I have two types of people on my site, users and guests. Virtually they are the same, except for creation/auth processes.
At the moment I have two tables:
t_users
userId[PRIMARY, AUTOINC] username[UNIQUE]
t_guests
guestId[PRIMARY, AUTOINC] userId
When somebody enters the site, script does the following:
1) creates new guest record by inserting a new row to t_guests
2) adds new record to t_users, using guestId generated on previous step (guest username = “Guest guestId”)
3) updates guest record setting userId assigned on step 2
I feel this database design to be just awful, because it contains many vulnerabilities.
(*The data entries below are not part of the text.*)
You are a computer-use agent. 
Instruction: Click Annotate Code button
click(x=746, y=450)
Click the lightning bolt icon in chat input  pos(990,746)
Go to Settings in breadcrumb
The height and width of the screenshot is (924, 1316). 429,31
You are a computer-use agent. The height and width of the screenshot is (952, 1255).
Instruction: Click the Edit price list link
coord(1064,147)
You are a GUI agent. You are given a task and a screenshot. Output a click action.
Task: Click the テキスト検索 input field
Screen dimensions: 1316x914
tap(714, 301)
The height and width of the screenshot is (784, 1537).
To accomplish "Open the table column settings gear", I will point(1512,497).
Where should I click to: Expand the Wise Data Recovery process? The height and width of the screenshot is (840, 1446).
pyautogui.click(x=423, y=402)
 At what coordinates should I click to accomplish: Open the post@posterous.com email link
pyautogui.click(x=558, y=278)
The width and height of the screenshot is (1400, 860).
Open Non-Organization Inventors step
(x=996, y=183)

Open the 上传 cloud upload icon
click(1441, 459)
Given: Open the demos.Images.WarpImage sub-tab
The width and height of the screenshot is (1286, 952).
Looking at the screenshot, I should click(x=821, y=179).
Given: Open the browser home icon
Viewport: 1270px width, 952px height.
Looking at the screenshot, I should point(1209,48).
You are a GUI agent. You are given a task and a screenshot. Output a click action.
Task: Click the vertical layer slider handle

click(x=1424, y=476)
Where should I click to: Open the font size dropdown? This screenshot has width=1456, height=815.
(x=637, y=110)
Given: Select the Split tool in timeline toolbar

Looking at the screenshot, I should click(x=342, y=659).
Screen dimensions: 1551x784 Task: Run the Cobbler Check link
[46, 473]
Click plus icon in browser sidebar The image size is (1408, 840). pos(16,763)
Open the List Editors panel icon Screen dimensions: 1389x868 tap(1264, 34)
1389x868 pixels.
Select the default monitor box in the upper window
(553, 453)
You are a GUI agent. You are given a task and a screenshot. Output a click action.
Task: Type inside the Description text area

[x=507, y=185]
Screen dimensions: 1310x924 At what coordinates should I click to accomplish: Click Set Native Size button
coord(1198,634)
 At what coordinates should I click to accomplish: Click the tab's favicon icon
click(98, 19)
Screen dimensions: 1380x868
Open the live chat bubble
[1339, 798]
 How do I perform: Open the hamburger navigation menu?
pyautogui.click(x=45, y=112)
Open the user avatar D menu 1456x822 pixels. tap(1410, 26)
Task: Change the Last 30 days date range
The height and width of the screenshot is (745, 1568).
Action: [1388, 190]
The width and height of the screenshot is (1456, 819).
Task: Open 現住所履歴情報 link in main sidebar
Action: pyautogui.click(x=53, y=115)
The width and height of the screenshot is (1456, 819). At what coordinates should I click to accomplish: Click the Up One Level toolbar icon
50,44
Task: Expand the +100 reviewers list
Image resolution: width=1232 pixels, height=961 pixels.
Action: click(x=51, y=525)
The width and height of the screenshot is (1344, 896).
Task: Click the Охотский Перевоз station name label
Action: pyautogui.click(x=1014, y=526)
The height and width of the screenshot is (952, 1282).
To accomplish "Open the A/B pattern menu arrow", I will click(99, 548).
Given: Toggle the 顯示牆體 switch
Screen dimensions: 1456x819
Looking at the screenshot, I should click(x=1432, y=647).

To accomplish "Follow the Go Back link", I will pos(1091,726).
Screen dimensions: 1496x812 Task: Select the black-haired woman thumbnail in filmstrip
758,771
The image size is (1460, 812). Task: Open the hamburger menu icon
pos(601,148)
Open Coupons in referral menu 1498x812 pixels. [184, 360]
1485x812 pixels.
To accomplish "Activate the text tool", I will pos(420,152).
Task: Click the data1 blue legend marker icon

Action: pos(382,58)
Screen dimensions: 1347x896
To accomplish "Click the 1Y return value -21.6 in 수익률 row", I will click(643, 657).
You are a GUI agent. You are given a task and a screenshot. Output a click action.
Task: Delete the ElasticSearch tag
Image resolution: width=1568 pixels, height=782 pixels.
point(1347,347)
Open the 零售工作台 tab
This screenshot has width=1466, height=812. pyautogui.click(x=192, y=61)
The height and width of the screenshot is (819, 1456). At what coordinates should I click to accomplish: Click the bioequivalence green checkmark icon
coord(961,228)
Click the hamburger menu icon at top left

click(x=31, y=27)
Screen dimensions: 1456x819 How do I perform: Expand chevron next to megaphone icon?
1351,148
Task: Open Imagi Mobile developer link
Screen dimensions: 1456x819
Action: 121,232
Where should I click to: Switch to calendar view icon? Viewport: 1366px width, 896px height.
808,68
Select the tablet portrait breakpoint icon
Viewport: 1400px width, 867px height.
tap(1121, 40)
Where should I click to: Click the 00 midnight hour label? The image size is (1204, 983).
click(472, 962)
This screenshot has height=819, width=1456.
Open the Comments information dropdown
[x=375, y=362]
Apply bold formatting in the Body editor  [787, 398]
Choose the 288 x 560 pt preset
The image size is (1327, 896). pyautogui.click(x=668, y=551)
For example, if username "Guest xyz" already exists in t_users table, step 2 will fail and step 3 will assign wrong value to the userId (depending on implementation it’ll be 0 or guestId, assigned on step 1).
Actually I only need t_guests table for its auto increment feature to generate unique usernames for guests. Is there a way to use just one consolidated table and register guests using single query?
UPDATE: I can do the following to insert guests in a single table:
SELECT @mg := IFNULL(MAX(guestId), 0) + 1 FROM t_users;
INSERT INTO t_users (guestId) VALUES(@mg);
But I can't be sure, that nobody inserts a new guest record in t_users between execution of those two statements. And I can't make guestId unique, because real users will have it equal to zero.